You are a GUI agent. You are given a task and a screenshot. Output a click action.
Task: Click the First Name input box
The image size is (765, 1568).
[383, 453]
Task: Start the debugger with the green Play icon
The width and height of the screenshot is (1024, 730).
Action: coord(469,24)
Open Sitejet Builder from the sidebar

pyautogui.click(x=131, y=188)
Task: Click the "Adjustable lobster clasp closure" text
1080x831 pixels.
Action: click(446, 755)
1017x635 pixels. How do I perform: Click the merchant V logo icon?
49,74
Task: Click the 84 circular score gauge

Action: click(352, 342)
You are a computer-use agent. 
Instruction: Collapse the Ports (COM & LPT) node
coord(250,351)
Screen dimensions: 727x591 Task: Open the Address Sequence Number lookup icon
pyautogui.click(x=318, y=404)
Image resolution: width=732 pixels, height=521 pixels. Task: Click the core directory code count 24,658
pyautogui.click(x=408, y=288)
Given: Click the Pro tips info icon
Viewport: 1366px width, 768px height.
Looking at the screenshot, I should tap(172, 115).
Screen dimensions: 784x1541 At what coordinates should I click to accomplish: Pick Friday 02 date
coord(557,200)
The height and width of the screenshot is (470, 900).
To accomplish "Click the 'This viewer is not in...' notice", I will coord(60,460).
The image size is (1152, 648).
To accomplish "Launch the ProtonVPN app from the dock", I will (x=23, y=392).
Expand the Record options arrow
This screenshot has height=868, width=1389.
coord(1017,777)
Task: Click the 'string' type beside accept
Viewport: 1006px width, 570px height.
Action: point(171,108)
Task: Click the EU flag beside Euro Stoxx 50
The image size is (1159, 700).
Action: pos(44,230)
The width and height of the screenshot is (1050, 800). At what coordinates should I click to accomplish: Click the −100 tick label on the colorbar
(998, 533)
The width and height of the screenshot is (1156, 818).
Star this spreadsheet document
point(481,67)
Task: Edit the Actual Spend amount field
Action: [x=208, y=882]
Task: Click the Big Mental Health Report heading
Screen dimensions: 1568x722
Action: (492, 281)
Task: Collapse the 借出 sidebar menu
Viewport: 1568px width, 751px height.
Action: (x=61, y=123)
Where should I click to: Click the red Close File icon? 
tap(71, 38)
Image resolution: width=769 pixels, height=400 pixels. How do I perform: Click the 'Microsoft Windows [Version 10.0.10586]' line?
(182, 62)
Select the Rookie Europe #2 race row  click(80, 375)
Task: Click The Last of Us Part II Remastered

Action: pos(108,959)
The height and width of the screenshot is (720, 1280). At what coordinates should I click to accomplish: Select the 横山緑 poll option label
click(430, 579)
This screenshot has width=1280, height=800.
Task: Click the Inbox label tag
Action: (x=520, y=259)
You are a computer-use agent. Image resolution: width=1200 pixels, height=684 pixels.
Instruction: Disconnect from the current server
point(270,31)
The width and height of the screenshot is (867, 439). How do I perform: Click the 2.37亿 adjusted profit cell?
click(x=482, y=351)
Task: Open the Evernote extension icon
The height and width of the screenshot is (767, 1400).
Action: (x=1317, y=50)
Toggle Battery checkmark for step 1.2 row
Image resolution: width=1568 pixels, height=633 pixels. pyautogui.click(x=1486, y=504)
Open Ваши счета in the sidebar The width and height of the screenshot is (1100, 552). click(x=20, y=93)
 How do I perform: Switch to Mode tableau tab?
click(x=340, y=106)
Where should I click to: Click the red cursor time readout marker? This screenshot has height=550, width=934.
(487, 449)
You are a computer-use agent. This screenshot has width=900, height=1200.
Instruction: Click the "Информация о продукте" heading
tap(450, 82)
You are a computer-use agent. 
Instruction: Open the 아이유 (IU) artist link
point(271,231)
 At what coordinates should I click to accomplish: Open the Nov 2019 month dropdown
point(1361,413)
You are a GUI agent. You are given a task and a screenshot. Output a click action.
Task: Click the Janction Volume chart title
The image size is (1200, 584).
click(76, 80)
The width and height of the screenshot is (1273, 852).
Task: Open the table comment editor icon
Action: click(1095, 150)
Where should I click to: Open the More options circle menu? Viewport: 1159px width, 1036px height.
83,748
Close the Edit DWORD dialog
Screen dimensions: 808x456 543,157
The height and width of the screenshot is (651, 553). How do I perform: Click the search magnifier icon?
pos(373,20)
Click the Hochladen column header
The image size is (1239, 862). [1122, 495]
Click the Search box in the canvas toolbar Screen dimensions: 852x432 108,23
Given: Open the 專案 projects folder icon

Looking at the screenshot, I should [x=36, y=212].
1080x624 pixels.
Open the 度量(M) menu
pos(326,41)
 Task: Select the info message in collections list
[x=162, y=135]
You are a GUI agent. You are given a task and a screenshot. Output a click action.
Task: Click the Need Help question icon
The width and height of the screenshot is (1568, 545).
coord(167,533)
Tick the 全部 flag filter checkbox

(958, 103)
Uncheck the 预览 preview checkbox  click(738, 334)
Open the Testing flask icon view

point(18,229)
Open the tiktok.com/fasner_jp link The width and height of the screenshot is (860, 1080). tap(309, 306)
————————
PROBLEM REQUIREMENTS:
All of the records must be retyped exactly as they are.

RESULT OF THIS EXERCISE:
You are a GUI agent. You are given a task and a screenshot. Output a click action.
Task: Click the First Name input box
The image size is (765, 1568).
[383, 453]
Task: Start the debugger with the green Play icon
The width and height of the screenshot is (1024, 730).
Action: coord(469,24)
Open Sitejet Builder from the sidebar

pyautogui.click(x=131, y=188)
Task: Click the "Adjustable lobster clasp closure" text
1080x831 pixels.
Action: click(446, 755)
1017x635 pixels. How do I perform: Click the merchant V logo icon?
49,74
Task: Click the 84 circular score gauge

Action: click(352, 342)
You are a computer-use agent. 
Instruction: Collapse the Ports (COM & LPT) node
coord(250,351)
Screen dimensions: 727x591 Task: Open the Address Sequence Number lookup icon
pyautogui.click(x=318, y=404)
Image resolution: width=732 pixels, height=521 pixels. Task: Click the core directory code count 24,658
pyautogui.click(x=408, y=288)
Given: Click the Pro tips info icon
Viewport: 1366px width, 768px height.
Looking at the screenshot, I should tap(172, 115).
Screen dimensions: 784x1541 At what coordinates should I click to accomplish: Pick Friday 02 date
coord(557,200)
The height and width of the screenshot is (470, 900).
To accomplish "Click the 'This viewer is not in...' notice", I will coord(60,460).
The image size is (1152, 648).
To accomplish "Launch the ProtonVPN app from the dock", I will (x=23, y=392).
Expand the Record options arrow
This screenshot has height=868, width=1389.
coord(1017,777)
Task: Click the 'string' type beside accept
Viewport: 1006px width, 570px height.
Action: point(171,108)
Task: Click the EU flag beside Euro Stoxx 50
The image size is (1159, 700).
Action: pos(44,230)
The width and height of the screenshot is (1050, 800). At what coordinates should I click to accomplish: Click the −100 tick label on the colorbar
(998, 533)
The width and height of the screenshot is (1156, 818).
Star this spreadsheet document
point(481,67)
Task: Edit the Actual Spend amount field
Action: [x=208, y=882]
Task: Click the Big Mental Health Report heading
Screen dimensions: 1568x722
Action: (492, 281)
Task: Collapse the 借出 sidebar menu
Viewport: 1568px width, 751px height.
Action: (x=61, y=123)
Where should I click to: Click the red Close File icon? 
tap(71, 38)
Image resolution: width=769 pixels, height=400 pixels. How do I perform: Click the 'Microsoft Windows [Version 10.0.10586]' line?
(182, 62)
Select the Rookie Europe #2 race row  click(80, 375)
Task: Click The Last of Us Part II Remastered

Action: pos(108,959)
The height and width of the screenshot is (720, 1280). At what coordinates should I click to accomplish: Select the 横山緑 poll option label
click(430, 579)
This screenshot has width=1280, height=800.
Task: Click the Inbox label tag
Action: (x=520, y=259)
You are a computer-use agent. Image resolution: width=1200 pixels, height=684 pixels.
Instruction: Disconnect from the current server
point(270,31)
The width and height of the screenshot is (867, 439). How do I perform: Click the 2.37亿 adjusted profit cell?
click(x=482, y=351)
Task: Open the Evernote extension icon
The height and width of the screenshot is (767, 1400).
Action: (x=1317, y=50)
Toggle Battery checkmark for step 1.2 row
Image resolution: width=1568 pixels, height=633 pixels. pyautogui.click(x=1486, y=504)
Open Ваши счета in the sidebar The width and height of the screenshot is (1100, 552). click(x=20, y=93)
 How do I perform: Switch to Mode tableau tab?
click(x=340, y=106)
Where should I click to: Click the red cursor time readout marker? This screenshot has height=550, width=934.
(487, 449)
You are a computer-use agent. This screenshot has width=900, height=1200.
Instruction: Click the "Информация о продукте" heading
tap(450, 82)
You are a computer-use agent. 
Instruction: Open the 아이유 (IU) artist link
point(271,231)
 At what coordinates should I click to accomplish: Open the Nov 2019 month dropdown
point(1361,413)
You are a GUI agent. You are given a task and a screenshot. Output a click action.
Task: Click the Janction Volume chart title
The image size is (1200, 584).
click(76, 80)
The width and height of the screenshot is (1273, 852).
Task: Open the table comment editor icon
Action: click(1095, 150)
Where should I click to: Open the More options circle menu? Viewport: 1159px width, 1036px height.
83,748
Close the Edit DWORD dialog
Screen dimensions: 808x456 543,157
The height and width of the screenshot is (651, 553). How do I perform: Click the search magnifier icon?
pos(373,20)
Click the Hochladen column header
The image size is (1239, 862). [1122, 495]
Click the Search box in the canvas toolbar Screen dimensions: 852x432 108,23
Given: Open the 專案 projects folder icon

Looking at the screenshot, I should [x=36, y=212].
1080x624 pixels.
Open the 度量(M) menu
pos(326,41)
 Task: Select the info message in collections list
[x=162, y=135]
You are a GUI agent. You are given a task and a screenshot. Output a click action.
Task: Click the Need Help question icon
The width and height of the screenshot is (1568, 545).
coord(167,533)
Tick the 全部 flag filter checkbox

(958, 103)
Uncheck the 预览 preview checkbox  click(738, 334)
Open the Testing flask icon view

point(18,229)
Open the tiktok.com/fasner_jp link The width and height of the screenshot is (860, 1080). tap(309, 306)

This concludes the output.